For Your Information
- Time change -- Daylight Saving Time
went into effect this past Sunday morning for essentially the entire
nation -- the exceptions include Arizona, Hawaii, Puerto Rico and about
18 counties in Indiana. These changes have been mandated by the U.S.
Congress in the Energy Policy Act of 2005, which extended Daylight
Saving Time across the nation, with the start on the second Sunday in
March (9 March 2014) and end on the first Sunday in November (2
November 2014). In other words, following the old adage of "spring
ahead, fall behind", you will need to turn your clocks ahead by one
hour to conform with the local time observance. Most of Canada also
observes Daylight Saving Time changes at the same time [National
Research Council Canada].
What does this time change mean to you (other than later sunsets)?
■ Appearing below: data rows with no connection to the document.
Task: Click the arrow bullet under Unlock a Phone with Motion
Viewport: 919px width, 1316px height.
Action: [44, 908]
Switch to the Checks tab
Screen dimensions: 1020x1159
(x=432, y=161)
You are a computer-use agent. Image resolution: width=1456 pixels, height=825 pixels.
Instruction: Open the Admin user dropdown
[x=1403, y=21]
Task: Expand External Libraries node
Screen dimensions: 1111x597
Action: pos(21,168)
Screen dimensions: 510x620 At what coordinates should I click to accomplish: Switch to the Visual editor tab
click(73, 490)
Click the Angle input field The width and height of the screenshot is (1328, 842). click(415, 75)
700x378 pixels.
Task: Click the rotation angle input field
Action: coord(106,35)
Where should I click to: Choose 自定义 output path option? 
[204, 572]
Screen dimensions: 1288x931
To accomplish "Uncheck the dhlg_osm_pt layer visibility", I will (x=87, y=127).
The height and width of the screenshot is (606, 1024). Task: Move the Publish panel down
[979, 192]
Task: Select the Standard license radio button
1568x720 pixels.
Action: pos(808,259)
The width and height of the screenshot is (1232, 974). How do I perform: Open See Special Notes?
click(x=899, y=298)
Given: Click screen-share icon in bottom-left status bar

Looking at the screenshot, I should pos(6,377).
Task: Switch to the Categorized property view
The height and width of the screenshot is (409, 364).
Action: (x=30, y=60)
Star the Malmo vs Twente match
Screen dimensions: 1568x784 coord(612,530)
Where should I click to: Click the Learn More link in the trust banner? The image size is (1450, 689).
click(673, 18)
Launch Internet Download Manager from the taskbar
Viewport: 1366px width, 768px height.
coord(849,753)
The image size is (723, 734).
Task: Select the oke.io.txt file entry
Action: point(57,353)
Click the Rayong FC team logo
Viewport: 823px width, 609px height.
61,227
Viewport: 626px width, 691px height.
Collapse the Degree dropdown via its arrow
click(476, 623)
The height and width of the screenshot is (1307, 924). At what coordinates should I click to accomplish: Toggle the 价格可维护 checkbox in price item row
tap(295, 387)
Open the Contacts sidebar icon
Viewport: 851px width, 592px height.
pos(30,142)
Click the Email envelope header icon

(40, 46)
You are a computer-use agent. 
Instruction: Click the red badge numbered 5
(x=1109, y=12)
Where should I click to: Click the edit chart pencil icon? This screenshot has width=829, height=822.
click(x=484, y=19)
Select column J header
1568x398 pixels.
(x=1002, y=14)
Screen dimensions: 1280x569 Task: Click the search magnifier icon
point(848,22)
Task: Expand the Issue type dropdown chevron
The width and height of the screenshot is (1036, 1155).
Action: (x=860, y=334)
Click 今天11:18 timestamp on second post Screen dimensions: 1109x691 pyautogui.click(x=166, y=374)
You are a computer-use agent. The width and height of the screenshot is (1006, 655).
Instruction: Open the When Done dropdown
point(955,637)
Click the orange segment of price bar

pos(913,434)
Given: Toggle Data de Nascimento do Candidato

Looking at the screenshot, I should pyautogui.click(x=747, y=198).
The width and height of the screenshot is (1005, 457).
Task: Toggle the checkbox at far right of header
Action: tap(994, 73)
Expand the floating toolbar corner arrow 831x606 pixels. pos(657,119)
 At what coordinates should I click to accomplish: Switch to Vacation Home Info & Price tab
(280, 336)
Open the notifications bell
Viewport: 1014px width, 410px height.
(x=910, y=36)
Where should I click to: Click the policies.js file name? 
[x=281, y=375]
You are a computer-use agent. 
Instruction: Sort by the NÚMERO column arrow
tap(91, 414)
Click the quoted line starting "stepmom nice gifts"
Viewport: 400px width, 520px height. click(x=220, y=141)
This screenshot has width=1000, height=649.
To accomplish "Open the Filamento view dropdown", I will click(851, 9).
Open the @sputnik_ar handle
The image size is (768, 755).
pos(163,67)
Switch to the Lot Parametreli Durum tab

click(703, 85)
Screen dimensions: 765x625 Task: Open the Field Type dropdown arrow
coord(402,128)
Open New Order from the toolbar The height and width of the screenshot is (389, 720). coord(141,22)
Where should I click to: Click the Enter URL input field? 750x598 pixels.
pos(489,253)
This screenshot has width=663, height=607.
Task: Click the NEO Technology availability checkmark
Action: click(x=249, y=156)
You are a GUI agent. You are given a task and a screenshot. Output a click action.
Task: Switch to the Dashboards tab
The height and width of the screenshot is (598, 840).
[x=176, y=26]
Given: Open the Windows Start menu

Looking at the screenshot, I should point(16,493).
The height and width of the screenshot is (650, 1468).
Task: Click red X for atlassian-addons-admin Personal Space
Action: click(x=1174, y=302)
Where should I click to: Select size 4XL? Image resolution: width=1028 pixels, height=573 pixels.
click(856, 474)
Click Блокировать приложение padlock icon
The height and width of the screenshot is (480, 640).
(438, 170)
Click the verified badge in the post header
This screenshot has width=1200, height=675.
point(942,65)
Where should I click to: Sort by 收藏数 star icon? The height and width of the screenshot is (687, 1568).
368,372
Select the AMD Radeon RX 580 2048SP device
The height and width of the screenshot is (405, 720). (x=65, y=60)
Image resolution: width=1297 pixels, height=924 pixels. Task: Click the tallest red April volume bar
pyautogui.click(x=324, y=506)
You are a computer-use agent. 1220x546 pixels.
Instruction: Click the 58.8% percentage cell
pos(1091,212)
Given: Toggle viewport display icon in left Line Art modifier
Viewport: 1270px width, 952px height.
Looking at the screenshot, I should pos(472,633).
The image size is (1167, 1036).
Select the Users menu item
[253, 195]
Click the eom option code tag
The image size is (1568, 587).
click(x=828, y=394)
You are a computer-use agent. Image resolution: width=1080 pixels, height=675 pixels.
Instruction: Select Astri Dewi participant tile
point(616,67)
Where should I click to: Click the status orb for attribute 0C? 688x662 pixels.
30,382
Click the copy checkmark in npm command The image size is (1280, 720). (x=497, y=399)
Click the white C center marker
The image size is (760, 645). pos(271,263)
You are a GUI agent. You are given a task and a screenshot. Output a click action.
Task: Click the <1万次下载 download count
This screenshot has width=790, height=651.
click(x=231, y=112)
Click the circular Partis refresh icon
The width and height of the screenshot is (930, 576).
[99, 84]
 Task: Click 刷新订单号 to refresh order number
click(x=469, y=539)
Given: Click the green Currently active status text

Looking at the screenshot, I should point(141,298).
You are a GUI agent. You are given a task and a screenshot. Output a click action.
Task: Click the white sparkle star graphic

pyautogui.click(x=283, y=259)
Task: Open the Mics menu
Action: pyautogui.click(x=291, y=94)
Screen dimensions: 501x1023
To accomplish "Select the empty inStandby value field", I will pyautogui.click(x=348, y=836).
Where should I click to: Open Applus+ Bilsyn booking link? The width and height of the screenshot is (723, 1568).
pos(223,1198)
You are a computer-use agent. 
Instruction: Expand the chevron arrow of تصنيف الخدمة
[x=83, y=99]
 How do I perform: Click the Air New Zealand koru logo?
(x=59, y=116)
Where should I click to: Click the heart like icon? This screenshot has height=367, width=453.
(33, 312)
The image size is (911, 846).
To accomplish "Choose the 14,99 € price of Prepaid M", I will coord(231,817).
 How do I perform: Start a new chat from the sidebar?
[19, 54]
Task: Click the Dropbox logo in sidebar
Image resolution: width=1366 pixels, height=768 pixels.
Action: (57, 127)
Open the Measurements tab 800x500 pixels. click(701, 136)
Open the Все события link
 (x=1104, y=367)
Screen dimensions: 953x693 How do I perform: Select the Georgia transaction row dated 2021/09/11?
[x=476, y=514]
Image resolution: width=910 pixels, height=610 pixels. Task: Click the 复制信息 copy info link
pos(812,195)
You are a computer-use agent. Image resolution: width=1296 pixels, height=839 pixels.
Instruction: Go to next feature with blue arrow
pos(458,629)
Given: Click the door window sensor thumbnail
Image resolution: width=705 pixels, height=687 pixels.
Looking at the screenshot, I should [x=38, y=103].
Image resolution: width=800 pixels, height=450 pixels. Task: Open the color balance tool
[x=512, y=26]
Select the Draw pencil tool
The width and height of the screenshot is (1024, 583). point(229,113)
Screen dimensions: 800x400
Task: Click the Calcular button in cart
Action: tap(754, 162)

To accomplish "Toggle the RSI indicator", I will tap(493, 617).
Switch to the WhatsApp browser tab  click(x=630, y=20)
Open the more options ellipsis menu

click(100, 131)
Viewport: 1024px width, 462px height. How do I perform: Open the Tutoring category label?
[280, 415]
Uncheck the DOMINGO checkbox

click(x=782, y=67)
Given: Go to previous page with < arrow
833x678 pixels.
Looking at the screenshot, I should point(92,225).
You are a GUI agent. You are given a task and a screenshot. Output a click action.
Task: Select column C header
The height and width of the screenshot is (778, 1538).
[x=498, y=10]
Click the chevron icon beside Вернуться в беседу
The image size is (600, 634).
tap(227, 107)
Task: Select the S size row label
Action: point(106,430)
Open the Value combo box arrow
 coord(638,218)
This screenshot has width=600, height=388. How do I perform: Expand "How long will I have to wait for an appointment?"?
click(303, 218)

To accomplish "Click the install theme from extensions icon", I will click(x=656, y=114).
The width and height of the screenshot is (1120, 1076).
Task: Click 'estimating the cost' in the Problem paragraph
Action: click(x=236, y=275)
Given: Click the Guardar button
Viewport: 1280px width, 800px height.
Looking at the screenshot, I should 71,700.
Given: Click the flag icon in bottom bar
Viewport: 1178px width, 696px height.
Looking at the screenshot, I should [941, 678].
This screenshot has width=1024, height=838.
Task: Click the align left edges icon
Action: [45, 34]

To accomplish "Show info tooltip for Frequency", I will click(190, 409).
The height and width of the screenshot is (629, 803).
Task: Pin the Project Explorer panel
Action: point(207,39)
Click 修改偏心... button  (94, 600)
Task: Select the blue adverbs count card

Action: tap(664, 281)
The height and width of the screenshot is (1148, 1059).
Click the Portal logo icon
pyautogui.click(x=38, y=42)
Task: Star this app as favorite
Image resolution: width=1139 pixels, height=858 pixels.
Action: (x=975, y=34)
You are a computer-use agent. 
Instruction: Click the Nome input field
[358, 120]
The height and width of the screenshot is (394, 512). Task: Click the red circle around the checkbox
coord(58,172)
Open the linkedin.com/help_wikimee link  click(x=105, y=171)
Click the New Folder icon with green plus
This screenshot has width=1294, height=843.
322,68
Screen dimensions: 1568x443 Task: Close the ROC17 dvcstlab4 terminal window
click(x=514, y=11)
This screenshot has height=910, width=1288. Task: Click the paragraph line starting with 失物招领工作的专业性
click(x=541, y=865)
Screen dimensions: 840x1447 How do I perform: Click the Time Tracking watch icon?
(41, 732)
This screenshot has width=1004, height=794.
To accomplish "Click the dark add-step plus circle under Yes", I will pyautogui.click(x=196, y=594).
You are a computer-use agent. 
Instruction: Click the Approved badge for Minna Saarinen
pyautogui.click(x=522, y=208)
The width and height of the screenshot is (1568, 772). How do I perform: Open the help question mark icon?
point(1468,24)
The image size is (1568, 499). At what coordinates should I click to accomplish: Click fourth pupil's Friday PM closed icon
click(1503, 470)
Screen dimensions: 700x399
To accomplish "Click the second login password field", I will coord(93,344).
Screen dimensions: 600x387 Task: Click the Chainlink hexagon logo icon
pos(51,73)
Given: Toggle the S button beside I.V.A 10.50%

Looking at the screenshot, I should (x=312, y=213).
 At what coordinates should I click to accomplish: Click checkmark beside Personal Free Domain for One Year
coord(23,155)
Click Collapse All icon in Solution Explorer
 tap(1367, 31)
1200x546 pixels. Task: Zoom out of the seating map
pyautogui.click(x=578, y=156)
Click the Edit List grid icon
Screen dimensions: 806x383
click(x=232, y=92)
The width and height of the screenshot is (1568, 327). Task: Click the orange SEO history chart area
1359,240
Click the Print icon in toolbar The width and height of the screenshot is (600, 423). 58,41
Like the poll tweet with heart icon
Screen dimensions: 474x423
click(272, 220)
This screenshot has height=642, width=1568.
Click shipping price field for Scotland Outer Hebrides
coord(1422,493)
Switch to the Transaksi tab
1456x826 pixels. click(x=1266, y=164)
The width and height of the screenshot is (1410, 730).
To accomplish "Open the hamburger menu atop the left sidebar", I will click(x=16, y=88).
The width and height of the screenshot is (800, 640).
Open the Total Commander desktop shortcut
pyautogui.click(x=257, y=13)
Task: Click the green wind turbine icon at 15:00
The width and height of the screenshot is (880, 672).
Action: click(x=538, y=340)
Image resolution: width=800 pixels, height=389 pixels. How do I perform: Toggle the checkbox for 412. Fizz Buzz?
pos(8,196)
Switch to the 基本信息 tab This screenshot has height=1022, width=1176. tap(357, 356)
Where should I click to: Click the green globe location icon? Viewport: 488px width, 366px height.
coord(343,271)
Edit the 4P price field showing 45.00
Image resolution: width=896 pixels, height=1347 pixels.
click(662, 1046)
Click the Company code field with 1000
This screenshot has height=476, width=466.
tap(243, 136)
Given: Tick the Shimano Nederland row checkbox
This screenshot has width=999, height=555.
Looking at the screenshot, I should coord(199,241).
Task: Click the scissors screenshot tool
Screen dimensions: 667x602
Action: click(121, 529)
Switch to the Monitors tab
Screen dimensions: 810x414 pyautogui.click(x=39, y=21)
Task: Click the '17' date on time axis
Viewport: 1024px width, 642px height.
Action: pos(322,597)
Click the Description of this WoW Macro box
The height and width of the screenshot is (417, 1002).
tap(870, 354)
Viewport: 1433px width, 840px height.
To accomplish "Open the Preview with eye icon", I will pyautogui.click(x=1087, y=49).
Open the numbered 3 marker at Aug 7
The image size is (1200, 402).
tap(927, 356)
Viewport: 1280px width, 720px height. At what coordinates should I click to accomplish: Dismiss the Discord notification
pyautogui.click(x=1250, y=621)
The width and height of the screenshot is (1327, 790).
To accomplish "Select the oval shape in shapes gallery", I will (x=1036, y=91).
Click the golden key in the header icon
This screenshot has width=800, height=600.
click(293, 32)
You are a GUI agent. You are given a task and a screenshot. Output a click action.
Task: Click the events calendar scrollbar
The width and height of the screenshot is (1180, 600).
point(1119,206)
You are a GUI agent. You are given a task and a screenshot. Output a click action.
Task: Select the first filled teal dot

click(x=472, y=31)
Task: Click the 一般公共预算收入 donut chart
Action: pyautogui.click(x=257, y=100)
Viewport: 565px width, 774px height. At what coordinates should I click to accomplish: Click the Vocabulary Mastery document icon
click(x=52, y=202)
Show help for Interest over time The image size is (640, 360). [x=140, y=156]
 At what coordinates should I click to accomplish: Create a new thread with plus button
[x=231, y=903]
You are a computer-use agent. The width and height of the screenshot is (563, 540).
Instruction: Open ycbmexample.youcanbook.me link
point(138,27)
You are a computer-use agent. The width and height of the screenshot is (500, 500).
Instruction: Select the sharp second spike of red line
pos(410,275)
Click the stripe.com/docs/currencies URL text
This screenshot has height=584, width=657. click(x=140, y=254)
Contrary to a popular belief that has surfaced at times, the change
from Standard to Daylight Saving Time does not add an extra hour of
daylight to the day nor does it affect weather patterns. While the
weather will not change because of the time change, the times when you
will be able to obtain weather charts will now be one hour later. The
reason is that the National Weather Service operates on "Z time"
(variously called Greenwich Mean Time or Universal Coordinated Time)
which does not observe Daylight Saving Time, and the charts are still
produced and transmitted at the same Z time.
While many people want additional daylight after work, some health
experts say that the change to Daylight Saving Time is hard on human
health, as it affects the natural sleep cycle and circadian rhythms.
Increases in heart attacks, traffic accidents and sleep disorders have
been seen during the first several days after the time change in spring. Economic costs involving the time change are also incurred. [Business Insider]
- Biomixing in ocean motion -- If you
would like information on recent findings that indicate marine
organisms contribute to motion in the ocean, please read this week's Supplemental Information…In Greater Depth.
Ocean in the News
- Eye on the tropics --- Meteorological autumn in the Southern Hemisphere (December, January and February) commenced early last week. Topical cyclone activity was reported during the last week in the following basins:
- In the western South Pacific basin, Tropical Cyclone Kofi lost its tropical characteristics and became an extratropical cyclone (or midlatitude storm) at the start of last week to the southeast of Fiji. This tropical cyclone had tropical-storm-force winds (maximum sustained winds ranging between 39 and 74 mph). Additional information for Tropical Cyclone Kofi along with satellite images can be found on the NASA Hurricane Page.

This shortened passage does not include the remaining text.